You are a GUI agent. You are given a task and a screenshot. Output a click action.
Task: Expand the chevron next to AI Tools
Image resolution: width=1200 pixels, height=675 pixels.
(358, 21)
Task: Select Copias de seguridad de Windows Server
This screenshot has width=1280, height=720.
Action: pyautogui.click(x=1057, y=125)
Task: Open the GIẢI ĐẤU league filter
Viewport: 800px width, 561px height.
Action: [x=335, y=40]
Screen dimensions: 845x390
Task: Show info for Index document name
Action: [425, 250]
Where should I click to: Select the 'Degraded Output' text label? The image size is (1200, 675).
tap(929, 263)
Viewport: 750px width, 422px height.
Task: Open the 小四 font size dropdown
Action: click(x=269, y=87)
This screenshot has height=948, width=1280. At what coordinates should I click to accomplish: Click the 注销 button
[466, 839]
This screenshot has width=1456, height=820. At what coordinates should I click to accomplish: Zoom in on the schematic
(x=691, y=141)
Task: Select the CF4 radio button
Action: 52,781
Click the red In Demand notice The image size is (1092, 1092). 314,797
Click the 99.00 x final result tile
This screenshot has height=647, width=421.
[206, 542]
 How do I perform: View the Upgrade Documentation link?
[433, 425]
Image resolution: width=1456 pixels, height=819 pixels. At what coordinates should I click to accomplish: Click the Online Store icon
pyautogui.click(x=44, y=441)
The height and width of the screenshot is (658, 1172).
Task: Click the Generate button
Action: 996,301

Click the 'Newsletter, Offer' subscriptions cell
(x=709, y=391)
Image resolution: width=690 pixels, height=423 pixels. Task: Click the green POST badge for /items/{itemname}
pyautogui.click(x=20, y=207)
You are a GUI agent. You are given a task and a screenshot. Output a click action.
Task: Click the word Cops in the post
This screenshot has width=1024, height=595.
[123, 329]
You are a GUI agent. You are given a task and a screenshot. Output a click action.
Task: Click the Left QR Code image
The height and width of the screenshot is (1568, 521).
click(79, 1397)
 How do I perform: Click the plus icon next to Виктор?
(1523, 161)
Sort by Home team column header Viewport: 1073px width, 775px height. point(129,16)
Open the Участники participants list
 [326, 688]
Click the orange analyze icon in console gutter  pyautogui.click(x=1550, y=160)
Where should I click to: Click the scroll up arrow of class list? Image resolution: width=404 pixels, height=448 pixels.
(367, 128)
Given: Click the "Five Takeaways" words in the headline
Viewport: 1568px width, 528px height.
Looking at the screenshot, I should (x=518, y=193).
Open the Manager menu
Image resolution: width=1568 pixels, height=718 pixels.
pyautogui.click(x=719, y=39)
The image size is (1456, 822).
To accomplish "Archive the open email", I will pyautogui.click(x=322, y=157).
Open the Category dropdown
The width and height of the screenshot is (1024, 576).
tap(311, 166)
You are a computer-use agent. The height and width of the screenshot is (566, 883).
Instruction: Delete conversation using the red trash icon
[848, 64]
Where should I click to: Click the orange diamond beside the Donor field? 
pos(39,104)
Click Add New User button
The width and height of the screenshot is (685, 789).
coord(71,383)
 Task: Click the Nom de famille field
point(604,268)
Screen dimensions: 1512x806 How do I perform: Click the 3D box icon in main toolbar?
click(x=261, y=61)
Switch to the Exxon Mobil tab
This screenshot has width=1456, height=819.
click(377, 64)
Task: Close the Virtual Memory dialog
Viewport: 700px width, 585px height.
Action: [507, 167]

****************

Required action - Your response must contain the complete listing, copied without deviation.

Result of the task -
You are a GUI agent. You are given a task and a screenshot. Output a click action.
Task: Expand the chevron next to AI Tools
Image resolution: width=1200 pixels, height=675 pixels.
(358, 21)
Task: Select Copias de seguridad de Windows Server
This screenshot has width=1280, height=720.
Action: pyautogui.click(x=1057, y=125)
Task: Open the GIẢI ĐẤU league filter
Viewport: 800px width, 561px height.
Action: [x=335, y=40]
Screen dimensions: 845x390
Task: Show info for Index document name
Action: [425, 250]
Where should I click to: Select the 'Degraded Output' text label? The image size is (1200, 675).
tap(929, 263)
Viewport: 750px width, 422px height.
Task: Open the 小四 font size dropdown
Action: click(x=269, y=87)
This screenshot has height=948, width=1280. At what coordinates should I click to accomplish: Click the 注销 button
[466, 839]
This screenshot has width=1456, height=820. At what coordinates should I click to accomplish: Zoom in on the schematic
(x=691, y=141)
Task: Select the CF4 radio button
Action: 52,781
Click the red In Demand notice The image size is (1092, 1092). 314,797
Click the 99.00 x final result tile
This screenshot has height=647, width=421.
[206, 542]
 How do I perform: View the Upgrade Documentation link?
[433, 425]
Image resolution: width=1456 pixels, height=819 pixels. At what coordinates should I click to accomplish: Click the Online Store icon
pyautogui.click(x=44, y=441)
The height and width of the screenshot is (658, 1172).
Task: Click the Generate button
Action: 996,301

Click the 'Newsletter, Offer' subscriptions cell
(x=709, y=391)
Image resolution: width=690 pixels, height=423 pixels. Task: Click the green POST badge for /items/{itemname}
pyautogui.click(x=20, y=207)
You are a GUI agent. You are given a task and a screenshot. Output a click action.
Task: Click the word Cops in the post
This screenshot has width=1024, height=595.
[123, 329]
You are a GUI agent. You are given a task and a screenshot. Output a click action.
Task: Click the Left QR Code image
The height and width of the screenshot is (1568, 521).
click(79, 1397)
 How do I perform: Click the plus icon next to Виктор?
(1523, 161)
Sort by Home team column header Viewport: 1073px width, 775px height. point(129,16)
Open the Участники participants list
 [326, 688]
Click the orange analyze icon in console gutter  pyautogui.click(x=1550, y=160)
Where should I click to: Click the scroll up arrow of class list? Image resolution: width=404 pixels, height=448 pixels.
(367, 128)
Given: Click the "Five Takeaways" words in the headline
Viewport: 1568px width, 528px height.
Looking at the screenshot, I should (x=518, y=193).
Open the Manager menu
Image resolution: width=1568 pixels, height=718 pixels.
pyautogui.click(x=719, y=39)
The image size is (1456, 822).
To accomplish "Archive the open email", I will pyautogui.click(x=322, y=157).
Open the Category dropdown
The width and height of the screenshot is (1024, 576).
tap(311, 166)
You are a computer-use agent. The height and width of the screenshot is (566, 883).
Instruction: Delete conversation using the red trash icon
[848, 64]
Where should I click to: Click the orange diamond beside the Donor field? 
pos(39,104)
Click Add New User button
The width and height of the screenshot is (685, 789).
coord(71,383)
 Task: Click the Nom de famille field
point(604,268)
Screen dimensions: 1512x806 How do I perform: Click the 3D box icon in main toolbar?
click(x=261, y=61)
Switch to the Exxon Mobil tab
This screenshot has width=1456, height=819.
click(377, 64)
Task: Close the Virtual Memory dialog
Viewport: 700px width, 585px height.
Action: [507, 167]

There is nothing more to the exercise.